Tai chi first intrigued Brendan Fallon when he was a 17-year-old high school student at Buffalo City Honors.
His father started to take classes a year earlier and kept a chart with some of the movements on the family refrigerator.
By his early 20s, Fallon was hooked. He bounced from college to college — including a yearlong stint in China — and toyed with giving up higher education for a life that revolved around the 1,000-year-old Taoist lifestyle.
A chat with Master Moy Lin Shin changed his mind.
“He told me I should balance my life between the spiritual, the material and the health aspects of life,” said Fallon, now 46. “In that same talk, he told me to go back to college, and he offered to pay for my schooling if I couldn't afford it — and I'm not the only one. It wasn't an issue for me, but it was kind of him to offer.”
Master Moy emigrated from his native China to Toronto in 1970 and established a Taoist Tai Chi Society that now includes more than 40,000 students in 28 countries. About the year Fallon was born, the master established a Buffalo branch, the first of its kind in the United States.
The Taoist Tai Chi Society of Buffalo will host an open house from 10 a.m. to 4 p.m. Saturday, Nov. 10 in its headquarters at 968 Kenmore Ave. to mark the UN International Day of Older Persons. It will include refreshments, mini-classes and testimonials from seniors who have benefited from tai chi.
Fallon will be there to help teach. The married father of three holds a bachelor's degree in world business and trade, and a master's in library and information science, both from the University at Buffalo. He has been a librarian in the Orchard Park schools since 2000.
School breaks during his UB years gave him more time to train with Master Moy in Toronto “than I would have had working 40 hours at a health food store," Fallon said.
It also gave him the chance to start what has become a quarter century of teaching tai chi at the Buffalo society headquarters and across the Northeast.
"Those of us who instruct — none of us get paid — get to focus on other people,” he said this week. “It makes you happier. It's a good way to help people and work on your own health at the same time.”

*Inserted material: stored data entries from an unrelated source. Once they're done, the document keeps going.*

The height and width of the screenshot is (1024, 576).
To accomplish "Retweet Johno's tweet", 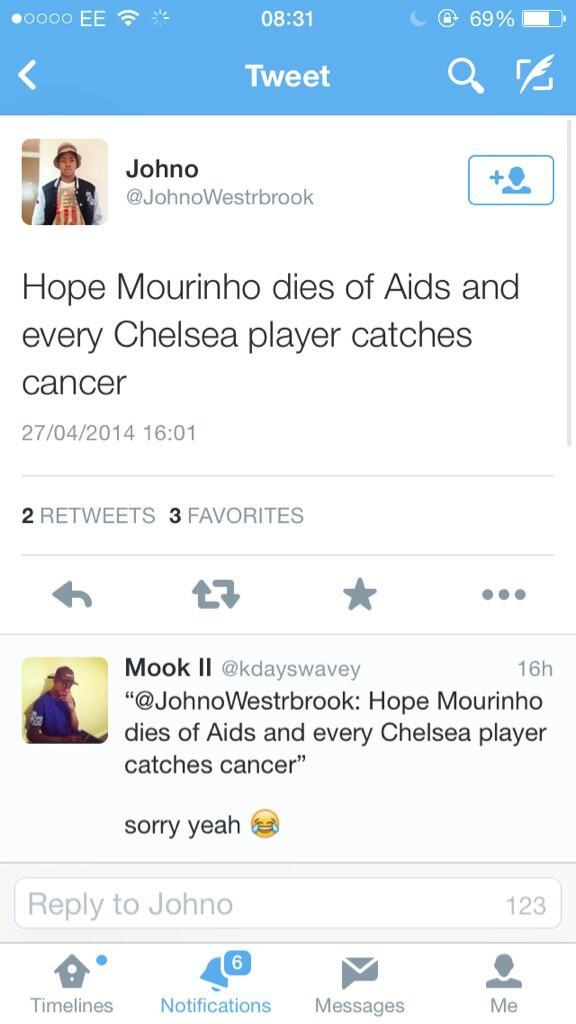I will pos(216,595).
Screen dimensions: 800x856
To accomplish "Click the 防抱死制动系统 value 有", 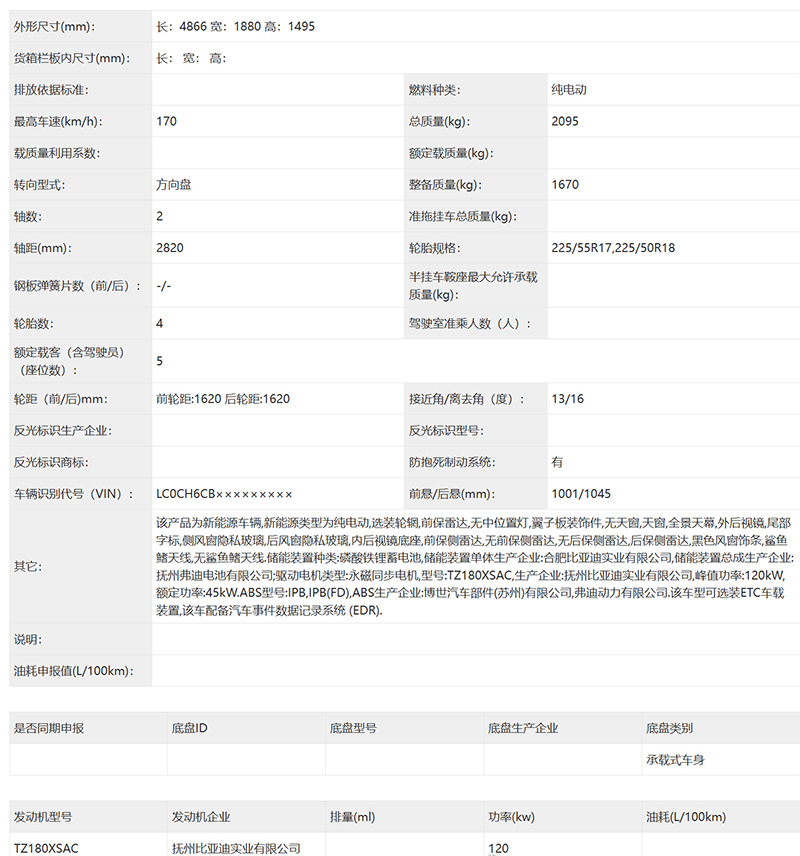I will coord(557,462).
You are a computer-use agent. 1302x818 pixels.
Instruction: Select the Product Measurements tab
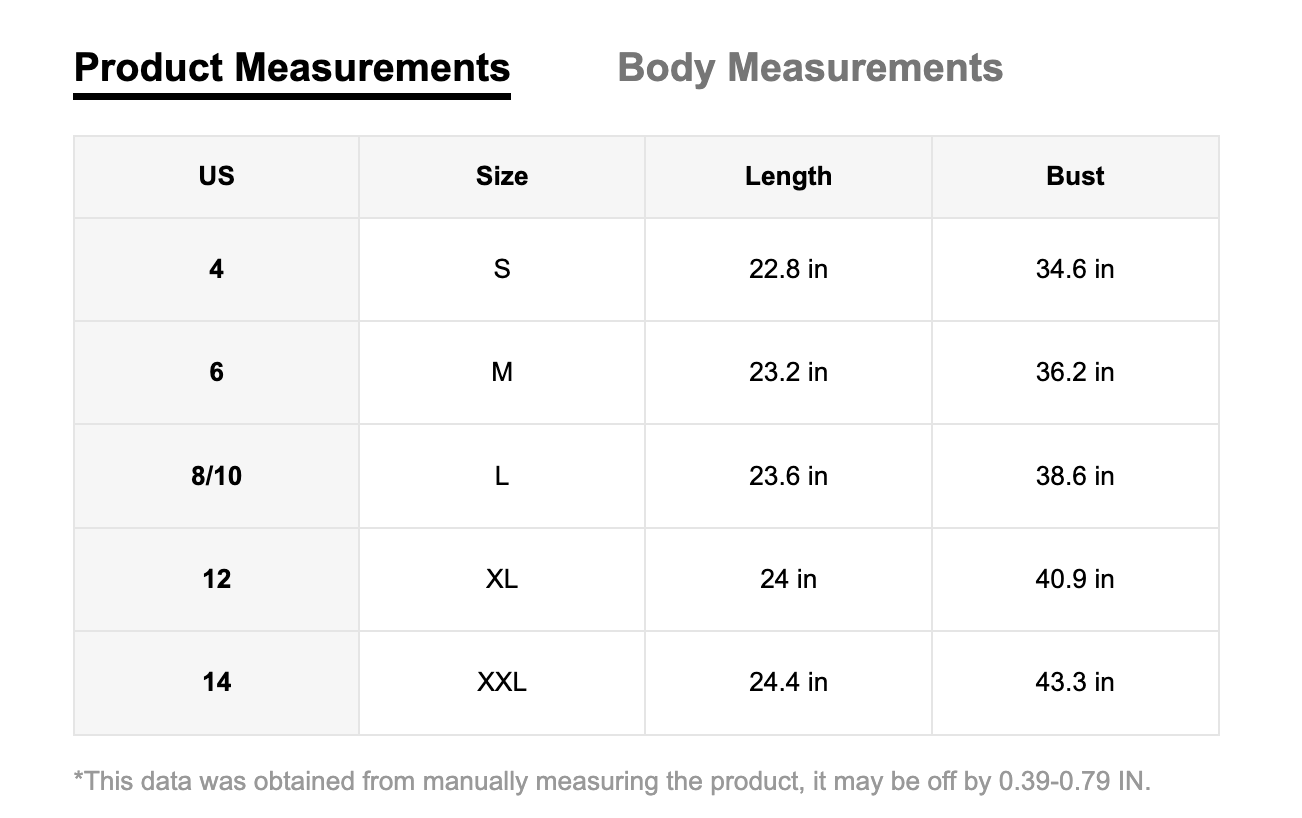click(292, 68)
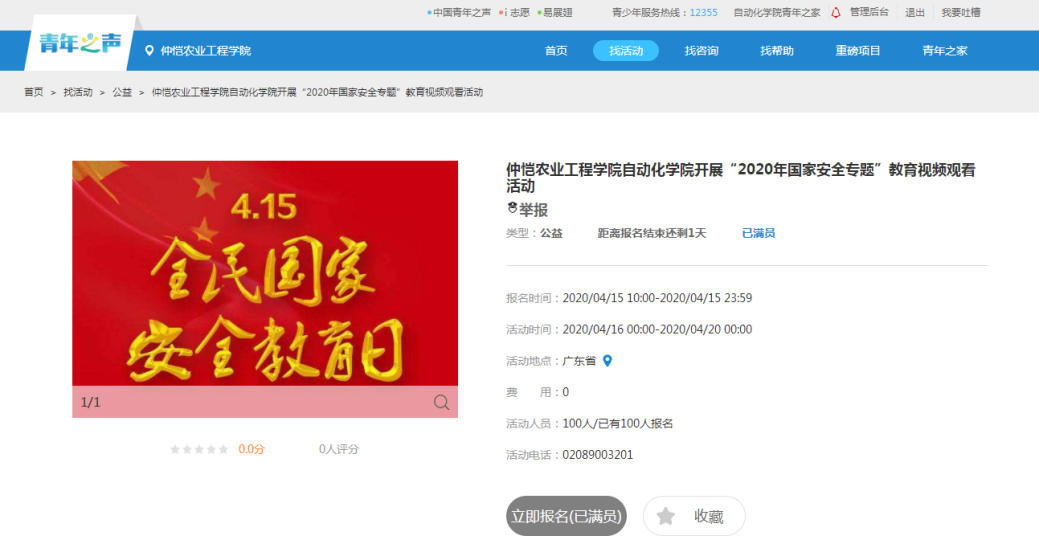Click the 青年之声 logo

coord(80,43)
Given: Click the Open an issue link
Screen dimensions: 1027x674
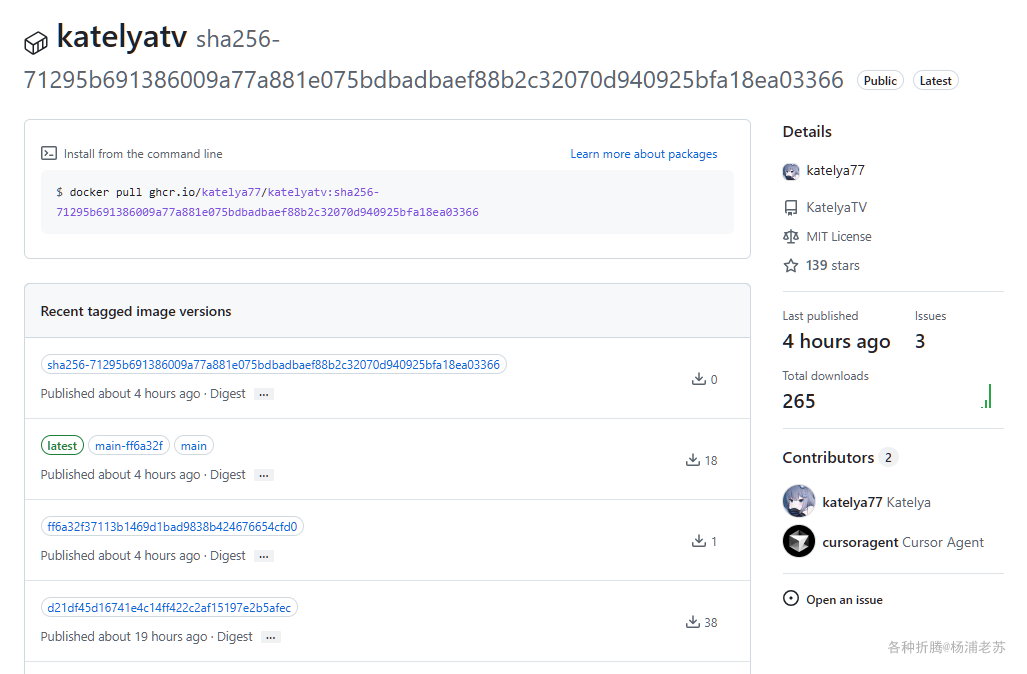Looking at the screenshot, I should click(x=844, y=600).
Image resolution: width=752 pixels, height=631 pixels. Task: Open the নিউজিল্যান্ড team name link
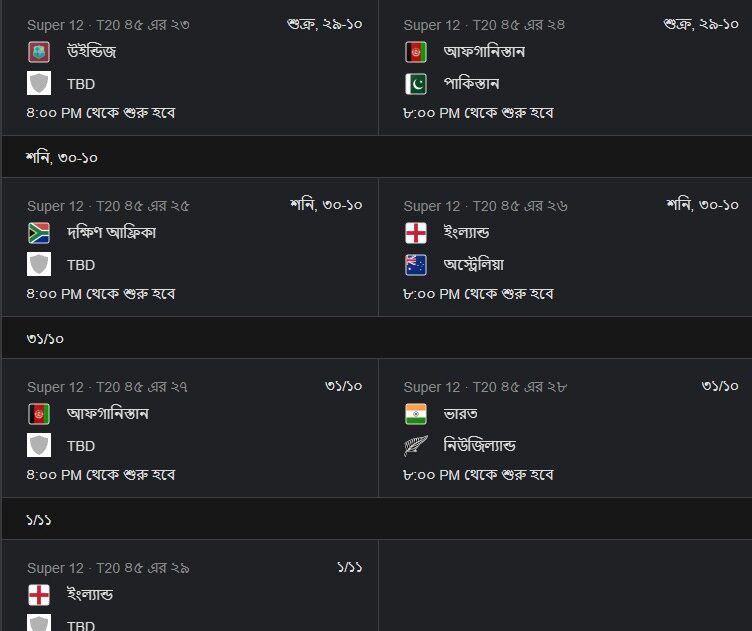point(480,445)
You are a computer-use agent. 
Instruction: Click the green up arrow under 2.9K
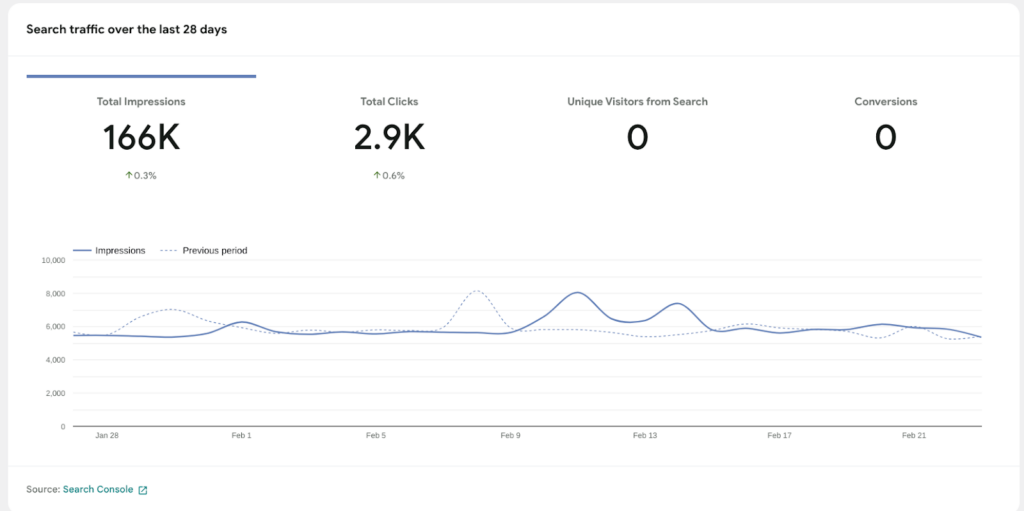[x=377, y=176]
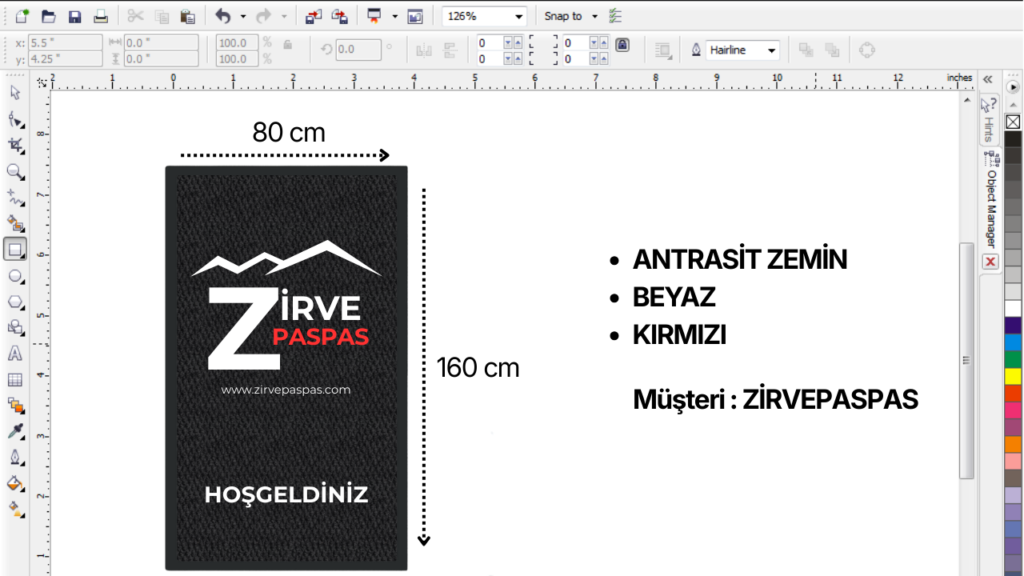Pick the Crop tool
The image size is (1024, 576).
pyautogui.click(x=15, y=145)
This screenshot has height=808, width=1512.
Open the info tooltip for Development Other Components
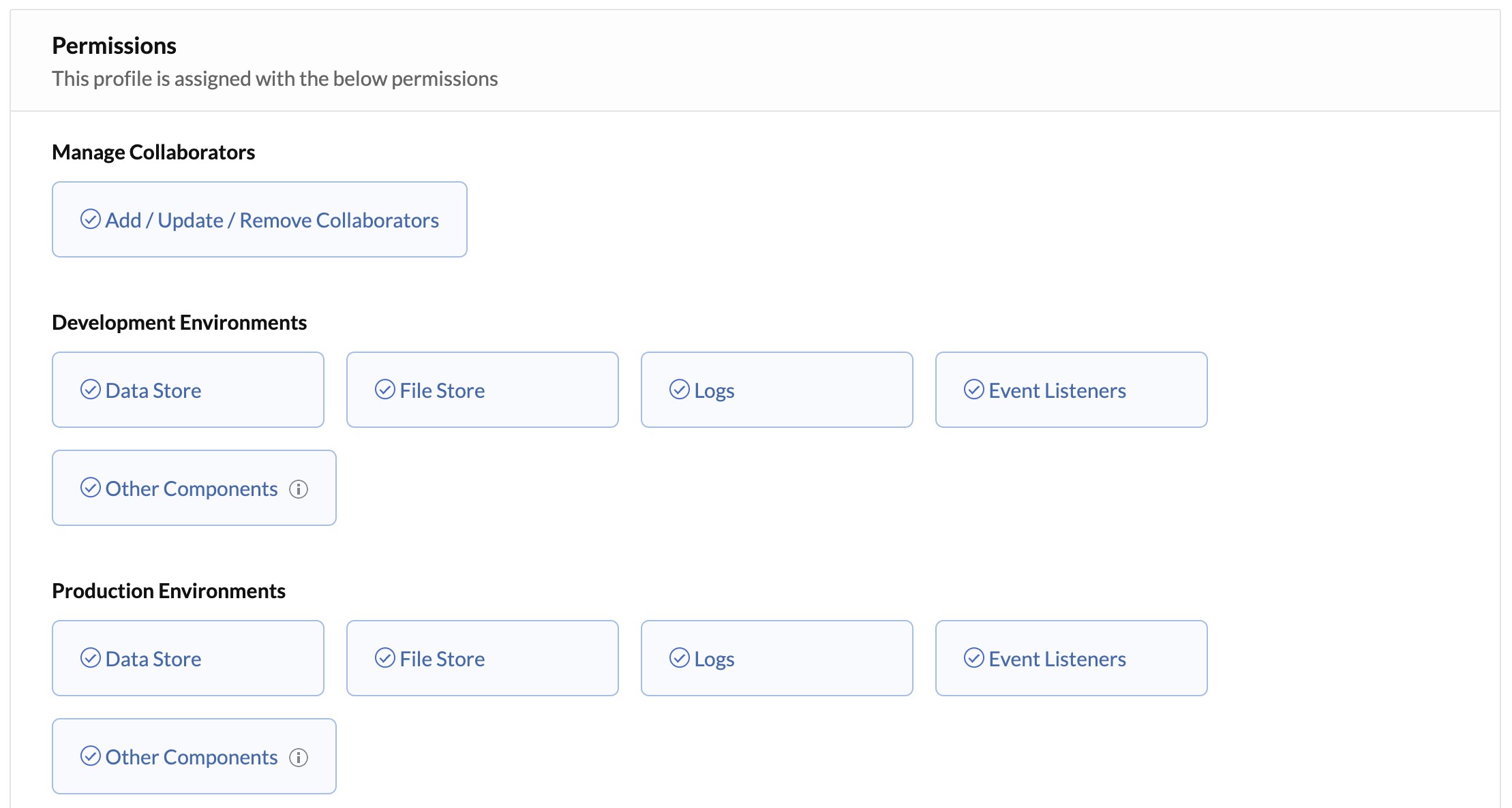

Fallon described tai chi as “moving yoga.”
"It's definitely strengthening,” he said. “Right away, you feel it working on your legs and your back. It's also stretching. Most people come to in to the Buffalo society to improve their health, increase flexibility and strength. A lot of doctors recommend their patients take it. It can be used as a martial art. Master Moy (who died in 1998) was a very good martial artist but as a Taoist monk, that's not what he emphasized. The focus was always on helping people recover their health.”
For those who are interested, there is also a spiritual side.
“It is a manifestation of Taoist practice in the modern age,” said Fallon, a practicing Lutheran who has taught Sunday school and Bible camp. “Master Moy set that up. There are meditations. There is chanting. There are many things you can practice. Most people just come, do tai chi, then go home. That's how he knew it always would be.
"The trick is that it's not a one-to-one comparison with Judeo-Christian tradition. I'd be up at the temple in Toronto and the Chinese seniors would come and make an offering, light incense and pray, and they'd wear a cross. Afterward, they'd go around the corner to Mass. There was no conflict in the mind in that regard. … “I remember one of the instructors in Toronto, a doctor, saying, ‘tai chi makes me a better Jew.’ I sort of feel it's made me a better Christian. It gives you a different perspective, a fresh look on things you've been hearing your whole life."
The Buffalo society numbers about 300 members and two dozen instructors. Two free weekday classes are designed for those with Parkinson’s disease, or recovering from a stroke or spinal injuries. All classes can be modified based on the abilities of participants.
Society leaders in Buffalo hope during the next year to make it easier for seniors who lack transportation, and caregivers who can use time to focus on their own health, to get to classes. It’s why they chose to hold a special open house during the International Day of Older Persons.